- **ASSIGNED TASK**
Return each line of the listing in which the word "button" appears.
___ RECORDS PROVIDED ___
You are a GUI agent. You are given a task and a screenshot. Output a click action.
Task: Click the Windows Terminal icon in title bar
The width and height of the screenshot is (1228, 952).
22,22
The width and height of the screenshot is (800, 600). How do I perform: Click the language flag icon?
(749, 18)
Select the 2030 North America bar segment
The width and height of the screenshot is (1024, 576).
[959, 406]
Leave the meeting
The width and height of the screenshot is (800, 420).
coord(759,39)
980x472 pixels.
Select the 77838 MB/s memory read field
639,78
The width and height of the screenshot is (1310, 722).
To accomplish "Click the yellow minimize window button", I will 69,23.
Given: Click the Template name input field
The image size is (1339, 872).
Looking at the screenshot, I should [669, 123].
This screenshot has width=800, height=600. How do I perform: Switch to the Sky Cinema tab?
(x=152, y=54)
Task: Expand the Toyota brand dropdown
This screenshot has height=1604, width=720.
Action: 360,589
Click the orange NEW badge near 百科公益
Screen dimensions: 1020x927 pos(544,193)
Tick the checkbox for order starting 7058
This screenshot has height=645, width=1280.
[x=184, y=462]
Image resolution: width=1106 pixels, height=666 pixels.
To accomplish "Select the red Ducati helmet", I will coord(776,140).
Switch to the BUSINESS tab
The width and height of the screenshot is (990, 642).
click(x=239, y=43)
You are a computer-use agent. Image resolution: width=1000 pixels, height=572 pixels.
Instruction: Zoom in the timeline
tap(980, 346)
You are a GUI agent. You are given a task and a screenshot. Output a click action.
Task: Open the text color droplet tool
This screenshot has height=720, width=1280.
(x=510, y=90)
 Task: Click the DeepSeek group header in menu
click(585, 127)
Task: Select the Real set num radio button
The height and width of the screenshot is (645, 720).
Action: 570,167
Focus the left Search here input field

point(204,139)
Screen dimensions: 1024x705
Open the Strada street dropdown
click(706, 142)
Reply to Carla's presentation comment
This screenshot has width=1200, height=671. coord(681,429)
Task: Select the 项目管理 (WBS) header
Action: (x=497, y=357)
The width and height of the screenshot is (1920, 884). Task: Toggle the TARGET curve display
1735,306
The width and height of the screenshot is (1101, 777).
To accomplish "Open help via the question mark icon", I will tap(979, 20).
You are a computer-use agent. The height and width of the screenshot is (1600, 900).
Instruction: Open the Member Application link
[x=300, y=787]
___
- **EXPECTED ANSWER**
To accomplish "Click the yellow minimize window button", I will 69,23.
Task: Select the Real set num radio button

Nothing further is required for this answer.